İsrail’in tüm dünyanın gözleri önünde gerçekleştirdiği soykırıma karşı uzun süre 3 maymunu oynayan Avrupa devletlerinde, halkların tepkisi siyasi dinamiklerin değişmesine yol açtı. Reuters’ta yer alan analize göre, 36 bin kişiyi öldüren İsrail’in uluslararası hukuku hiçe sayan eylemleri, Avrupa'daki sol partilerin politikalarını yeniden şekillendirdi. Konuya ilişkin örneklere yer verilen analizde, Fas-Pakistan kökenli bir Alman siyasetçi olan Nadir Aslam’ın tutumundaki değişimin genel olarak Avrupa siyasetine yansıyacağına vurgu yapıldı. Nadir Aslam bu hafta yapılacak Avrupa Parlamentosu seçimlerinde Yeşiller'e oy vermeyi planlıyordu. Bunun yerine Alman siyasetçi, Filistin yanlısı tutumuyla bilinen yeni bir sol parti olan Mera25'i destekleyecek.

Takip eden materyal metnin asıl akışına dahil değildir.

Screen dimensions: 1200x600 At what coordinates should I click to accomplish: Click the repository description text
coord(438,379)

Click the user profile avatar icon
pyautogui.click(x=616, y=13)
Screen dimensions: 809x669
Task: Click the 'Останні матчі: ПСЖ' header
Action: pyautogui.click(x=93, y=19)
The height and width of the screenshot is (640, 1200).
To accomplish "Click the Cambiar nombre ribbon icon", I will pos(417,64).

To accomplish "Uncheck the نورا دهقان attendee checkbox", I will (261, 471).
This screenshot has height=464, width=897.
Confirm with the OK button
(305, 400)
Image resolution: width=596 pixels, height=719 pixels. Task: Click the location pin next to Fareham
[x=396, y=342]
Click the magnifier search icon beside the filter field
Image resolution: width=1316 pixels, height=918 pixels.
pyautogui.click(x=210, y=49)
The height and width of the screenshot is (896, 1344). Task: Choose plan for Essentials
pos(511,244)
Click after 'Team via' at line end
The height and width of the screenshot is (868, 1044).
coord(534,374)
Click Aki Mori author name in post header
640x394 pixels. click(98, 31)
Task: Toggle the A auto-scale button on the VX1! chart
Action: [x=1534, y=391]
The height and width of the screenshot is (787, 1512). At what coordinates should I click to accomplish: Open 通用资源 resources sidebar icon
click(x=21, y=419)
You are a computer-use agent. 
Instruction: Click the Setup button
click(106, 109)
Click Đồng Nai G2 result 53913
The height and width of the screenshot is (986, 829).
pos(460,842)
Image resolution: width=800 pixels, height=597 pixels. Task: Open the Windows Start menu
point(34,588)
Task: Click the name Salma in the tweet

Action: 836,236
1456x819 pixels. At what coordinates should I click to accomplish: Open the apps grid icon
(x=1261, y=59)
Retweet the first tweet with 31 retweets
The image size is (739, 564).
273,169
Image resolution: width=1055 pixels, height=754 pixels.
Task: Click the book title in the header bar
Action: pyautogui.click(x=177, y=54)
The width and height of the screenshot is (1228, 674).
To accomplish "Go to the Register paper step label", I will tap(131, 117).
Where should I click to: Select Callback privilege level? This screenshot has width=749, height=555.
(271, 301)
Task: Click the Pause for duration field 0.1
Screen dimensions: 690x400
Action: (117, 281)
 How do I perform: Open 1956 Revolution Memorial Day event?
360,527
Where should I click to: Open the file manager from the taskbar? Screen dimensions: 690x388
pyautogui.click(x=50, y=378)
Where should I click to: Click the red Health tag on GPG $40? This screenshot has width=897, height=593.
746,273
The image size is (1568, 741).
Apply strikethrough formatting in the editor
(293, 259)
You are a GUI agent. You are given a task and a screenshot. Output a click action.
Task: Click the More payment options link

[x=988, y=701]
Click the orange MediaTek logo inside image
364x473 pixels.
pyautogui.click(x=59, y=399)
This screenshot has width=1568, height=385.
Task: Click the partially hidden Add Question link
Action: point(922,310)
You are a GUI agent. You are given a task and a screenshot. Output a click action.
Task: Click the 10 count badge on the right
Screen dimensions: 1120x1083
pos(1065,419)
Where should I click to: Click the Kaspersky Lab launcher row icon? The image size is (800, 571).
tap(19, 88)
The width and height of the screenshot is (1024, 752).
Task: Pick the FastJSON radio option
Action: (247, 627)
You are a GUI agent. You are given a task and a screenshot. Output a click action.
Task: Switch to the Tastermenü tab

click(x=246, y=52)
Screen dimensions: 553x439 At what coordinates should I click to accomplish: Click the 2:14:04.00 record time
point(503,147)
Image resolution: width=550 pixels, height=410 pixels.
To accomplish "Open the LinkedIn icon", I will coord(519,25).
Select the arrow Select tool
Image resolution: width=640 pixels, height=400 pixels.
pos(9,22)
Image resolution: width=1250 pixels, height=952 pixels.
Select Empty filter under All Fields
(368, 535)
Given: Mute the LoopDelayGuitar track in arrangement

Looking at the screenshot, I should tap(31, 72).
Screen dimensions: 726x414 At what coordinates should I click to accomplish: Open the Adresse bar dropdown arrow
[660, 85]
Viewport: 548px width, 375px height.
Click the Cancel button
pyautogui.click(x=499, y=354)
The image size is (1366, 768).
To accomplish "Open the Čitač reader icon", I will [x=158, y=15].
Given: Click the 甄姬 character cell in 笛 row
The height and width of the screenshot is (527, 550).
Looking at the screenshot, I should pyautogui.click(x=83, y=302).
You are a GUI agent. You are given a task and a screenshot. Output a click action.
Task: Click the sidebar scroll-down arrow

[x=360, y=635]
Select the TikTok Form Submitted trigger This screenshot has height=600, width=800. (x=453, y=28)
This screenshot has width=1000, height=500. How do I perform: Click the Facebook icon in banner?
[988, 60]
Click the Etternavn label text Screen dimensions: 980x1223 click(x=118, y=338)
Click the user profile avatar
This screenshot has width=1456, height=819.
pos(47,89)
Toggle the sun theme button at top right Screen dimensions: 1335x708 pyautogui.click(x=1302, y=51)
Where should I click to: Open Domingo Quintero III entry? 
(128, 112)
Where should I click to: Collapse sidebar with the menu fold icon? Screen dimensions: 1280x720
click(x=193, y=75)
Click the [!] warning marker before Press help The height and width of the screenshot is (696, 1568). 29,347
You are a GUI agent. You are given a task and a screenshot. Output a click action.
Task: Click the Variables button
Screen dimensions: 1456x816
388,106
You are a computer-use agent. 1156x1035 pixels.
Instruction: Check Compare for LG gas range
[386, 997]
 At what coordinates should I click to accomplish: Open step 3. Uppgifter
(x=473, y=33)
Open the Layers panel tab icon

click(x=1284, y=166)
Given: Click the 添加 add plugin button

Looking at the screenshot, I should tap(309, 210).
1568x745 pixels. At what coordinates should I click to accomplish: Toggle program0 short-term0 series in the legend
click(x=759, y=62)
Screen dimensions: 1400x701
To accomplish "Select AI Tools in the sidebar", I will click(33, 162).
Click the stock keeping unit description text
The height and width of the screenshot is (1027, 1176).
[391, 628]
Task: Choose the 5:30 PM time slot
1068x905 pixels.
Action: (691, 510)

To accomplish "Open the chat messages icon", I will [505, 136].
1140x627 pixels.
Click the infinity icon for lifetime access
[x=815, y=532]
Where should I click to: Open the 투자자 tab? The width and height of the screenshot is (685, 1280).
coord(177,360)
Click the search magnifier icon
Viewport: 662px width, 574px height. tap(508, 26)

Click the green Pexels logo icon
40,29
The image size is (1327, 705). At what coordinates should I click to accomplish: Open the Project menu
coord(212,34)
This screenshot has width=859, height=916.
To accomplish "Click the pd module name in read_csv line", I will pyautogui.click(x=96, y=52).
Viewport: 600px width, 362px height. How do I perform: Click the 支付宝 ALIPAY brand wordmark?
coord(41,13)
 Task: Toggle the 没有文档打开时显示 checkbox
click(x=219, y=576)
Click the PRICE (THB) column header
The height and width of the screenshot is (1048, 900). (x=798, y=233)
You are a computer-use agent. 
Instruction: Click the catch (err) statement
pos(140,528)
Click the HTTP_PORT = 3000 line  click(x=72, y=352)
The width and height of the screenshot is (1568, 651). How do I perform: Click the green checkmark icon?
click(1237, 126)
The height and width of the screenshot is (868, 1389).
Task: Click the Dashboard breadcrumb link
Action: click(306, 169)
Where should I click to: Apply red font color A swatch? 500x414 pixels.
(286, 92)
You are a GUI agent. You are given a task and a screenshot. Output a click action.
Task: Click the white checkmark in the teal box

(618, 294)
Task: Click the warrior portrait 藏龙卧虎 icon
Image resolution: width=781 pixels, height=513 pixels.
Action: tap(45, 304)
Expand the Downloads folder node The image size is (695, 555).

Geçen kasım ayında Gazze’de ölü sayısının 9 bine yaklaştığı dönemde, Yeşiller Grubu’ndan bir siyasetçi, İsrail’e verilen Alman desteğinin iki katına çıkarılmasını talep etmişti. Aslam, bu konuşma sonrası Almanya’da hükümet ortağı olan Yeşillere olan bağının sarsıldığını dile getirdi. Analizde Aslam’ın tutumunun sadece AB'nin Müslüman toplulukları arasında değil, Avrupa’daki sol eğilimli seçmenler arasında da yaygınlaştığı belirtildi.
Rapora göre Avrupa'nın İsrail'in Gazze'ye yönelik askeri saldırısını kınamaması ve 7 Ekim'de Hamas'ın İsrail'e yaptığı saldırıyı kınaması arasındaki çifte standardı gören sol eğilimli seçmenler, Filistin davasına destek veren, soykırıma karşı çıkan siyasi organizasyonlara kanalize oldu. Gazze’deki soykırımın Avrupa siyasetine etkisini araştıran Hollanda'daki Radboud Üniversitesi'nden sosyolog Samira Azabar, "Radikal sağ ve radikal sol partilerde bir yükseliş görüyoruz, bu Avrupa'daki politika manzarasını ve birçok partinin güç dengesini yeniden şekillendirecek" dedi. Bu durumun blokun İsrail konusundaki duruşu üzerinde sonuçları olacağını, ulusal düzeyde daha fazla karar alma yetkisi tanıyan politikaları da teşvik edebileceğini belirtti.
Çalışmada Avrupa ülkelerinde Gazze savaşı sonrası seçmenlerin taleplerinin iktidarda karşılık bulduğuna da değinildi. Avrupa Birliği üyeleri İspanya, İrlanda ve Slovenya hükümetinin onayı bekleyen bir Filistin devletini tanıdı. Son yıllarda aşırı sağın popülaritesi artarken, anketler azınlıkların ana akım partilerin göç ve kültürel değerler gibi konularda sağa kayması nedeniyle daha çok radikal sola oy verdiklerini gösteriyor. Ipsos'un geçen ay yaptığı anket, aşırı sağın 6-9 Haziran seçimlerinde en büyük kazancı elde etmeye hazır olduğunu ve AB meclisindeki Sol grubun altı sandalye daha kazanacağını gösteriyor. Bu durumun da ana etmeni, Sosyal Demokrat, Yeşil ve Yenilenmiş Avrupa bloklarının soykırıma göz yummaları.
Söz konusu grupların seçmenleri, radikal sola kaydı. Fransa'da, aşırı sol La France Insoumise (LFI), Müslüman ve radikal sol seçmenleri kazanma çabasıyla kampanyasını Filistin yanlısı bir tutum üzerine kurduğunu belirtti. Aix-Marseille Üniversitesi'nden tarihçi Blandine Chelini-Pont'a göre, LFI, diğer sol grupların aksine, silah ambargosu, İsrail'e yaptırımlar ve Filistin devletinin tanınmasını talep ederken Hamas'ı terör örgütü olarak nitelendirmiyor. LFI Fransa'daki Müslüman seçmenler arasında yüzde 44 destek alırken, genel seçmen kitlesi içinde yüzde 8 destek görüyor.